# Исходный текст
⁂

Даже Высоцкий обращался к миру умирающих, к той тени, которую наши отечественные поэты словно специально наводили на мир живых. Смерть была тем словом, при котором советский поэт оживлялся, начинал шевелиться и бормотать рифмованные строчки. Пожалуй, старуха с косой, а вовсе не румяная метростроевка с отбойным молотком—вот подходящий облик для музы советской поэзии. Тот же Окуджава, сочинявший более убогие и куда более тупые стишки, оказался ближе коллективным, подсознательным представлениям о поэте, потому что активнее участвовал во всеобщем “Данс макабре”.

Один солдат на свете жил, красивый и отважный,

но он игрушкой детской был:

ведь был солдат бумажный.

Он переделать мир хотел, чтоб был счастливым каждый,

а сам на ниточке висел:

ведь был солдат бумажный.

Он был бы рад - в огонь и в дым, за вас погибнуть дважды,

но потешались вы над ним:

ведь был солдат бумажный

.…………………………………………………….

В огонь? Ну что ж, иди! Идешь?

И он шагнул однажды,

и там сгорел он ни за грош:

ведь был солдат бумажный.

Галич же знаменитому “Рассейся, развейся Россия” отважно противопоставил: “Я прошу тебя – выдюжи! Будь и в тленьи – живой”.

⁂

Верните слово в слово весь приведенный выше текст о смерти в советской поэзии.

# Предоставленные записи
⁂

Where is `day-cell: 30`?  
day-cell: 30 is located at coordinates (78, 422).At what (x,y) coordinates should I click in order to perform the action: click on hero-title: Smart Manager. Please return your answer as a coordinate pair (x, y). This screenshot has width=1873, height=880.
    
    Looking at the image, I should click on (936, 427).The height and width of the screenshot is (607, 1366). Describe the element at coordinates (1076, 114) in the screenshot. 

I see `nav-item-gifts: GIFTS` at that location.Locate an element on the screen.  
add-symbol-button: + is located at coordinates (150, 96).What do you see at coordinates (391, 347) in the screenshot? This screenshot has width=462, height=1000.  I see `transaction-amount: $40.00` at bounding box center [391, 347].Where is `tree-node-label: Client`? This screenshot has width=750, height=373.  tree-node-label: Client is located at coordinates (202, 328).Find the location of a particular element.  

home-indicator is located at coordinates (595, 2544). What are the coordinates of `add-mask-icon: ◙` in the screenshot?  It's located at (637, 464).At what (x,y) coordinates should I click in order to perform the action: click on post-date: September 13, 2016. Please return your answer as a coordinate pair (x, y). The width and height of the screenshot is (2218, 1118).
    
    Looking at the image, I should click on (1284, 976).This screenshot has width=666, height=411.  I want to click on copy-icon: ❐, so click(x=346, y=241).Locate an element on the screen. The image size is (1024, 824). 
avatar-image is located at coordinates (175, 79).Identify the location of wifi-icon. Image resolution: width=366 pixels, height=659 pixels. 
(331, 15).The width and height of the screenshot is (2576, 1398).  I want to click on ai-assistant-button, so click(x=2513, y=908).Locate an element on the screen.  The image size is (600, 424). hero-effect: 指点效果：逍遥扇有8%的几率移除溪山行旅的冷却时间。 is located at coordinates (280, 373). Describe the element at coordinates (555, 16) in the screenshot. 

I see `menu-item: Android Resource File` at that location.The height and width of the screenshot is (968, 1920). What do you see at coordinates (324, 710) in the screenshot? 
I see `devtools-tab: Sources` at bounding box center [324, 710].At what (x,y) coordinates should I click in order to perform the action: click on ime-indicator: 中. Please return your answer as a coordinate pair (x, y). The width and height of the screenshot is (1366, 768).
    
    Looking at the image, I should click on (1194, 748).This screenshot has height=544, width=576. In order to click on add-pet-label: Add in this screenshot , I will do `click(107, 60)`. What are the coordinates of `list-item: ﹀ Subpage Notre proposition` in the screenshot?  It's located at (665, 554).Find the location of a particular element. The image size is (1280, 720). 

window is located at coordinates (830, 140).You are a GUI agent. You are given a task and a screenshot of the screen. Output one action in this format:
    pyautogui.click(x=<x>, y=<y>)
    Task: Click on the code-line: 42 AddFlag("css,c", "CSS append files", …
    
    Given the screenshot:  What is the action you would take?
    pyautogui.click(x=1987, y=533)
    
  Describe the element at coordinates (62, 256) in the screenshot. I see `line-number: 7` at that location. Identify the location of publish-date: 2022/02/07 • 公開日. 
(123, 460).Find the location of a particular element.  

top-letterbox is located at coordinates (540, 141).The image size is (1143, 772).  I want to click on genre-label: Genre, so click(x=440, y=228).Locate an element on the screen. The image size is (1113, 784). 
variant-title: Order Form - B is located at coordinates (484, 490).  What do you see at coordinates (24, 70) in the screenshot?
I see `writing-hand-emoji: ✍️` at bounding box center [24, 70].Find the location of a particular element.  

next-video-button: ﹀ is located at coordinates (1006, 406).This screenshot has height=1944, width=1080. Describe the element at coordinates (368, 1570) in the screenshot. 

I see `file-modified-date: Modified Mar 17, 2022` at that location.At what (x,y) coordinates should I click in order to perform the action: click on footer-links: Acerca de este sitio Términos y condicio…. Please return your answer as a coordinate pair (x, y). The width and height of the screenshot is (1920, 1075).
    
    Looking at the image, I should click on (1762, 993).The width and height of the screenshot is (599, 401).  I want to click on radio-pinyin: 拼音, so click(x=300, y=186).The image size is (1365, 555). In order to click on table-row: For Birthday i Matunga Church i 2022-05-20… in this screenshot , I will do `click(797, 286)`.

⁂

# Ответ
Даже Высоцкий обращался к миру умирающих, к той тени, которую наши отечественные поэты словно специально наводили на мир живых. Смерть была тем словом, при котором советский поэт оживлялся, начинал шевелиться и бормотать рифмованные строчки. Пожалуй, старуха с косой, а вовсе не румяная метростроевка с отбойным молотком—вот подходящий облик для музы советской поэзии. Тот же Окуджава, сочинявший более убогие и куда более тупые стишки, оказался ближе коллективным, подсознательным представлениям о поэте, потому что активнее участвовал во всеобщем “Данс макабре”.

Один солдат на свете жил, красивый и отважный,

но он игрушкой детской был:

ведь был солдат бумажный.

Он переделать мир хотел, чтоб был счастливым каждый,

а сам на ниточке висел:

ведь был солдат бумажный.

Он был бы рад - в огонь и в дым, за вас погибнуть дважды,

но потешались вы над ним:

ведь был солдат бумажный

.…………………………………………………….

В огонь? Ну что ж, иди! Идешь?

И он шагнул однажды,

и там сгорел он ни за грош:

ведь был солдат бумажный.

Галич же знаменитому “Рассейся, развейся Россия” отважно противопоставил: “Я прошу тебя – выдюжи! Будь и в тленьи – живой”.